К тому же в самой природе ритуала заложены некоторые антидемократические тенденции, так как он требует организации, а организация означает иерархию. Имея тенденцию к усложнению, он неизбежно порождает узкую экспертную группу, выполняющую специальные функции и обладающую специальными знаниями, а значит, и особым статусом. Иначе говоря, ритуалу свойственны элитарность и интеллектуализм, а интеллектуальная элита, по справедливому замечанию A.M. Хокарта, всегда «питает отвращение ко всем неистовым эмоциональным проявлениям» [158, с. 58]. Такую же эволюцию претерпел и конфуцианский ритуал, в самой природе которого была заложена возможность для возникновения иерархии «верха» и «низа», для жесткого структурирования и формализации социальных связей и для образования касты ученых педантов и начетчиков, противопоставляющих официальную «серьезность» эмоциональным проявлениям «естественного» поведения, тем самым объективно противопоставляя всю «официальную» (т. е. конфуцианскую) культуру даосской, а также тем сферам народной культуры, которые находились в оппозиции к культуре господствующего класса и вырабатывали, как убедительно показал М.М. Бахтин, «свою особую точку зрения на мир и особые формы его образного отражения» [25, с. 484].

| ИСХОДНЫЕ ДАННЫЕ |

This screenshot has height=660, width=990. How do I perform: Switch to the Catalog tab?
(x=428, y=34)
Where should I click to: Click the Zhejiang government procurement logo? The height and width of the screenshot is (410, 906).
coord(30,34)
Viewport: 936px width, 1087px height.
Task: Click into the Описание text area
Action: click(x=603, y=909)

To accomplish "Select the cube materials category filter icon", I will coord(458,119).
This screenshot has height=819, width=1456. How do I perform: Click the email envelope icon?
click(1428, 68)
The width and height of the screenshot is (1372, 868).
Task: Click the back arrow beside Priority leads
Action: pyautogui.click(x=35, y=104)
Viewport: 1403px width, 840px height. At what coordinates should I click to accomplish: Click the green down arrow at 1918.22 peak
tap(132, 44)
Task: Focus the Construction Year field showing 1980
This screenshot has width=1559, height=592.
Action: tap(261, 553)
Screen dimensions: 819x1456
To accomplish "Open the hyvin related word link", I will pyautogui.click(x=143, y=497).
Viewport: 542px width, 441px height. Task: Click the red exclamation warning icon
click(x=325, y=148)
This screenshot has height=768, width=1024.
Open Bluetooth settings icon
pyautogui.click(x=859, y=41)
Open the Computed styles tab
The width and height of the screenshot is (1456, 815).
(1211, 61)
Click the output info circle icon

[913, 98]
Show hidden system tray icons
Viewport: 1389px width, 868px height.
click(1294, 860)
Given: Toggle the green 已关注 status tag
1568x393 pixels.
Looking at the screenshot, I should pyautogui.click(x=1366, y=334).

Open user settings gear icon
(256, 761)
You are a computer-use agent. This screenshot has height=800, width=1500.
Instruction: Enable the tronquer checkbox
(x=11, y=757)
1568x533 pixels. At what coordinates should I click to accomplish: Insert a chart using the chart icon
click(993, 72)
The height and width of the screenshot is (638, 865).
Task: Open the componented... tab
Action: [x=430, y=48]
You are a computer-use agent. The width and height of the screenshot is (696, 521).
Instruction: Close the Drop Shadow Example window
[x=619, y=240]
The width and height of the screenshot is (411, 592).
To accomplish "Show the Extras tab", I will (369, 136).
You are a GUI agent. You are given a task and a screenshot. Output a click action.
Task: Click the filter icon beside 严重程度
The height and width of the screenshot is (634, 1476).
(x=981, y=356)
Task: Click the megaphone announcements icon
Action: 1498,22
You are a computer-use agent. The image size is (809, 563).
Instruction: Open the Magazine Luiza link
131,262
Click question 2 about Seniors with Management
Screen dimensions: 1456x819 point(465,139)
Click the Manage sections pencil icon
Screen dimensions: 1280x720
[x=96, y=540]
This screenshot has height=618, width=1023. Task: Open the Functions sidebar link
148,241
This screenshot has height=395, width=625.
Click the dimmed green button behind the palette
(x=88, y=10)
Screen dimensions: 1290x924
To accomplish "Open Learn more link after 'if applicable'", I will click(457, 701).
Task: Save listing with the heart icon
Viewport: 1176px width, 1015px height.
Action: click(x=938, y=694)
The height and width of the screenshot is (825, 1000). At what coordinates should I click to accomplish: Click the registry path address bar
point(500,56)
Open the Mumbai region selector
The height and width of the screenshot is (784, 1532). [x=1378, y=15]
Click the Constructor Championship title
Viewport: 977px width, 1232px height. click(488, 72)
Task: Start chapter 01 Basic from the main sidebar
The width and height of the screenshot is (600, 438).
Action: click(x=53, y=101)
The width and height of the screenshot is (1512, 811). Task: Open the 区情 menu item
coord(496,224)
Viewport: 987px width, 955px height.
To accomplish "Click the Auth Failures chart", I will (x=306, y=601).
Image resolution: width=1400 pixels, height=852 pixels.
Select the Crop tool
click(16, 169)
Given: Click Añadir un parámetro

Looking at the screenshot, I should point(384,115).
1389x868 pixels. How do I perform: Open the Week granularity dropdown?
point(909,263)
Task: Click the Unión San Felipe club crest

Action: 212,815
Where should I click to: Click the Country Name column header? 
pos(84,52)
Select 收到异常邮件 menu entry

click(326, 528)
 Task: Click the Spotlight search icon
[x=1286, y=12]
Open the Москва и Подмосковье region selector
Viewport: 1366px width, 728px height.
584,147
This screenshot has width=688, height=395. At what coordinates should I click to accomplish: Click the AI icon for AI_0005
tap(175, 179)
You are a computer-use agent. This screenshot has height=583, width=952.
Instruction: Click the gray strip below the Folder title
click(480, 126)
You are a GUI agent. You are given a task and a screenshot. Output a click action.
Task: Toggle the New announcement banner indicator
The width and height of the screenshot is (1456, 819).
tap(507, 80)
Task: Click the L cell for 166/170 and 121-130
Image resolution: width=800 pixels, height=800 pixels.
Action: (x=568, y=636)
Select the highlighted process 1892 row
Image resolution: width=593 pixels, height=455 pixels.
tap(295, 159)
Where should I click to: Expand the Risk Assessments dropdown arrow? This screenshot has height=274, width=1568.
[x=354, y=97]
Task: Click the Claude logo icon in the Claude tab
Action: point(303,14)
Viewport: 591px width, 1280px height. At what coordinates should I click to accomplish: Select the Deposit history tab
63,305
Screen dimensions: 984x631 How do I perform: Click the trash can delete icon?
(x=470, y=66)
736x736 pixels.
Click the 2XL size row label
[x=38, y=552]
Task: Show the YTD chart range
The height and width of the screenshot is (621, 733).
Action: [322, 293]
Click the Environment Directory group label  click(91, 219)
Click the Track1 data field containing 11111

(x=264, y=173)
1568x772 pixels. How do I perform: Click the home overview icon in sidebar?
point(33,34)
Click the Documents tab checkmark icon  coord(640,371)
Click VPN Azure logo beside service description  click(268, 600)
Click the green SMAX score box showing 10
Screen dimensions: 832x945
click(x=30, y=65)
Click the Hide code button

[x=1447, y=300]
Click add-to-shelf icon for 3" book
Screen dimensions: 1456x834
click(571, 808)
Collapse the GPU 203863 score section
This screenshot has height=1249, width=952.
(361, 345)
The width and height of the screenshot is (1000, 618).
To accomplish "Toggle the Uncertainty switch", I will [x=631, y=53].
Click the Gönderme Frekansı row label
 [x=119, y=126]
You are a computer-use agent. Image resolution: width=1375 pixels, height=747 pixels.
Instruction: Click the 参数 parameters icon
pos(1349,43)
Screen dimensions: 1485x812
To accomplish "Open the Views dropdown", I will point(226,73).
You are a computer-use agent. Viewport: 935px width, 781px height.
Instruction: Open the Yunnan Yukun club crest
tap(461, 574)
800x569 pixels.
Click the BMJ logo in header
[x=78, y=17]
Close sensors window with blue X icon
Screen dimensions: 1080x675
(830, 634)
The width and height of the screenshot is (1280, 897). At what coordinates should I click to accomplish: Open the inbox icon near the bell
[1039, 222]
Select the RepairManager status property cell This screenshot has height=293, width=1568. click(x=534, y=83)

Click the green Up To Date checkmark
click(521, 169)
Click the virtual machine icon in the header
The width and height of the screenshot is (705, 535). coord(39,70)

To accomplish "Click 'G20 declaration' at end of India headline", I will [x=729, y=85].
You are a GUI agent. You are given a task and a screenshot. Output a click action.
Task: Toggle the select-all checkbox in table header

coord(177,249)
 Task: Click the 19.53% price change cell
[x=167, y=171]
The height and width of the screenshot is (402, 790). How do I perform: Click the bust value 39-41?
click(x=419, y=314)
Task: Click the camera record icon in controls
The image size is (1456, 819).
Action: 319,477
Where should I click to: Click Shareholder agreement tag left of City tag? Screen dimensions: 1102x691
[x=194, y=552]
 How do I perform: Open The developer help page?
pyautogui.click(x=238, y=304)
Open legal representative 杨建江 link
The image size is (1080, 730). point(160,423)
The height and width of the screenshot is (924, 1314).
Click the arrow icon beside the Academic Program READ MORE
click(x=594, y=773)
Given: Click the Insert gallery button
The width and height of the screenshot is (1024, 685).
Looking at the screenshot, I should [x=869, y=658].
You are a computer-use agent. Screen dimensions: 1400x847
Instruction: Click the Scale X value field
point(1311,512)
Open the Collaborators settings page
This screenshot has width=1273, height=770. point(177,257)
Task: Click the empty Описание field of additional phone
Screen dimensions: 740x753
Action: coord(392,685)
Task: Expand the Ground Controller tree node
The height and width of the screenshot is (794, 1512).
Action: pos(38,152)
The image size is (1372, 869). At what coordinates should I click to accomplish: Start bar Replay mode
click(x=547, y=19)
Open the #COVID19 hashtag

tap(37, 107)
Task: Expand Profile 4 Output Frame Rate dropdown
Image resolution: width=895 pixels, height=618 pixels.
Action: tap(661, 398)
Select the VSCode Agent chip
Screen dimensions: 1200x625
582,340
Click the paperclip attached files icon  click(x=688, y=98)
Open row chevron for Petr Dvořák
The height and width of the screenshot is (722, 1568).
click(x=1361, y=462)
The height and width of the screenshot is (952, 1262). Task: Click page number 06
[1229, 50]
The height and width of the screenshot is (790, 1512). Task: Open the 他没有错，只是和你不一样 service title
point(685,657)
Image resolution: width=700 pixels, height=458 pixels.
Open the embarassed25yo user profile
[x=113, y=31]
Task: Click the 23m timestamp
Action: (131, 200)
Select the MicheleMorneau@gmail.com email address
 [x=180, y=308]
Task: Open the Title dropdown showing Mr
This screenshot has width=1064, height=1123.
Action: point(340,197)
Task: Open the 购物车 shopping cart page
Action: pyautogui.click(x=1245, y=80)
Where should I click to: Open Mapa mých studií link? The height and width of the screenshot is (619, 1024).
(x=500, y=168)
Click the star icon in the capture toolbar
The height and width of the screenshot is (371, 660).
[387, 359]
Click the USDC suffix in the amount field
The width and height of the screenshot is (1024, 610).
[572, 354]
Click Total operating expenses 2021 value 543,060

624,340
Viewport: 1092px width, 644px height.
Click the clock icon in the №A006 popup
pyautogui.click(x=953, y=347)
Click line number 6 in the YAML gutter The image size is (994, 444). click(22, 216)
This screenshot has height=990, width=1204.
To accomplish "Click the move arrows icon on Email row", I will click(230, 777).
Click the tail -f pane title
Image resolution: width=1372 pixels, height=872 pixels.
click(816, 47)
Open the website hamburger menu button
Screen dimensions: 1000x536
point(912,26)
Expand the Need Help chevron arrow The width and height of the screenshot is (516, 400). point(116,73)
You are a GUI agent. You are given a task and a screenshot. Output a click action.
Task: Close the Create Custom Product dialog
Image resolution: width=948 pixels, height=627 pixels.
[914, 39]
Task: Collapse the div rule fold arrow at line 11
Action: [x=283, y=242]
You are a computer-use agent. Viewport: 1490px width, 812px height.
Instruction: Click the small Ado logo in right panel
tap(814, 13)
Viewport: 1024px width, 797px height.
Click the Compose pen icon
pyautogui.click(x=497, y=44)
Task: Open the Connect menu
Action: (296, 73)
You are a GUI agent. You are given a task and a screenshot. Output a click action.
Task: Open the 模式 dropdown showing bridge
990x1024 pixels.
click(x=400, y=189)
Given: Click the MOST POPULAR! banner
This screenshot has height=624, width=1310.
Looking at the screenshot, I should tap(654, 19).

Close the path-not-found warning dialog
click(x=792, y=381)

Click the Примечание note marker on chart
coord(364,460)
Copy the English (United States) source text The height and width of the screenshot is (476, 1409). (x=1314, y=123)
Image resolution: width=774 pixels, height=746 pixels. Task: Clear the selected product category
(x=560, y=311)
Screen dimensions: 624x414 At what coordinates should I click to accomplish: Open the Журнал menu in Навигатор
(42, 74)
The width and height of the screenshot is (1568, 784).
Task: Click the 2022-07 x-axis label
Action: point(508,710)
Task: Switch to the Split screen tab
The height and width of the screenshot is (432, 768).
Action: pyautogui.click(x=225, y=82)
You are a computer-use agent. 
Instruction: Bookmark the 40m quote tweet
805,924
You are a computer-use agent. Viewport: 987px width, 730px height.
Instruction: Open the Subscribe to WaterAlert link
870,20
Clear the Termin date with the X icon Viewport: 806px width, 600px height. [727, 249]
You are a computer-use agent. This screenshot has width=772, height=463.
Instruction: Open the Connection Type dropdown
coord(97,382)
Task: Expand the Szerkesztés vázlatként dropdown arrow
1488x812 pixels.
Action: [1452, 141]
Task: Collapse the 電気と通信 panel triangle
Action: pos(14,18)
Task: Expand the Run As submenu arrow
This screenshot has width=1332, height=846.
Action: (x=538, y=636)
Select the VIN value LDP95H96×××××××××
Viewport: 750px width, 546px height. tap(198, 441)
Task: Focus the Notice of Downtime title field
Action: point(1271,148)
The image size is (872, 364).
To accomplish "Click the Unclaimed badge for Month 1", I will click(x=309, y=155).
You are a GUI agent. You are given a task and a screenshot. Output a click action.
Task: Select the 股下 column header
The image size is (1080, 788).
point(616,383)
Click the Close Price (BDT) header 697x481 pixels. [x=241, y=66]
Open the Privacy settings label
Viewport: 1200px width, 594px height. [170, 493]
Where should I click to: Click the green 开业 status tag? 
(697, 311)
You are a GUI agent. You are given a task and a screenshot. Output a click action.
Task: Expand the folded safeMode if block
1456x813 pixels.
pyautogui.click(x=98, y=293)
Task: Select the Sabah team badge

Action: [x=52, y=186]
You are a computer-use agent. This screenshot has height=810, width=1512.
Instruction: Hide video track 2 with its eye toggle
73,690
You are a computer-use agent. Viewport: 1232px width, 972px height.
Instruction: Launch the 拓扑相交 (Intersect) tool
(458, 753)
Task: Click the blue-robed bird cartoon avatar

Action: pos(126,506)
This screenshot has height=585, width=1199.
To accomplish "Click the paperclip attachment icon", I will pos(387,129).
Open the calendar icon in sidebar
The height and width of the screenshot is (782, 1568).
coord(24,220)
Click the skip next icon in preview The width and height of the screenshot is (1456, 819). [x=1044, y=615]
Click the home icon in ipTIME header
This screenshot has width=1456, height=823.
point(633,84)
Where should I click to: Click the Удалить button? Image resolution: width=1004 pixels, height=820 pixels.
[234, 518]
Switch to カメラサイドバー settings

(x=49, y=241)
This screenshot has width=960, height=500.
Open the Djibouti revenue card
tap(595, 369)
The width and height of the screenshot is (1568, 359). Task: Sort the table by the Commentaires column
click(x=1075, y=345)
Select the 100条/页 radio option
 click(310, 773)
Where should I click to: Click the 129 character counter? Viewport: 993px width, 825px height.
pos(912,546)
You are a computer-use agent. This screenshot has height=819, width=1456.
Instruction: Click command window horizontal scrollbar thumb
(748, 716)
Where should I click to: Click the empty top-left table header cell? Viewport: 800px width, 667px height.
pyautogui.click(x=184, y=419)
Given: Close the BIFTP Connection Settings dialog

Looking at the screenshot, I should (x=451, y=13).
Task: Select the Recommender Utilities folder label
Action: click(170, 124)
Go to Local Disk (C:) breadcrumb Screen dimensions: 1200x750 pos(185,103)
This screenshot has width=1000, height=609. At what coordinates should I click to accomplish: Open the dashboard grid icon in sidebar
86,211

| ЗАДАНИЕ |
Повтори дословно весь отрывок о ритуале и его склонности к иерархии. Строки представляют собой отдельный материал, не связанный с отрывком.

| РЕЗУЛЬТАТ ВЫПОЛНЕНИЯ |
К тому же в самой природе ритуала заложены некоторые антидемократические тенденции, так как он требует организации, а организация означает иерархию. Имея тенденцию к усложнению, он неизбежно порождает узкую экспертную группу, выполняющую специальные функции и обладающую специальными знаниями, а значит, и особым статусом. Иначе говоря, ритуалу свойственны элитарность и интеллектуализм, а интеллектуальная элита, по справедливому замечанию A.M. Хокарта, всегда «питает отвращение ко всем неистовым эмоциональным проявлениям» [158, с. 58]. Такую же эволюцию претерпел и конфуцианский ритуал, в самой природе которого была заложена возможность для возникновения иерархии «верха» и «низа», для жесткого структурирования и формализации социальных связей и для образования касты ученых педантов и начетчиков, противопоставляющих официальную «серьезность» эмоциональным проявлениям «естественного» поведения, тем самым объективно противопоставляя всю «официальную» (т. е. конфуцианскую) культуру даосской, а также тем сферам народной культуры, которые находились в оппозиции к культуре господствующего класса и вырабатывали, как убедительно показал М.М. Бахтин, «свою особую точку зрения на мир и особые формы его образного отражения» [25, с. 484].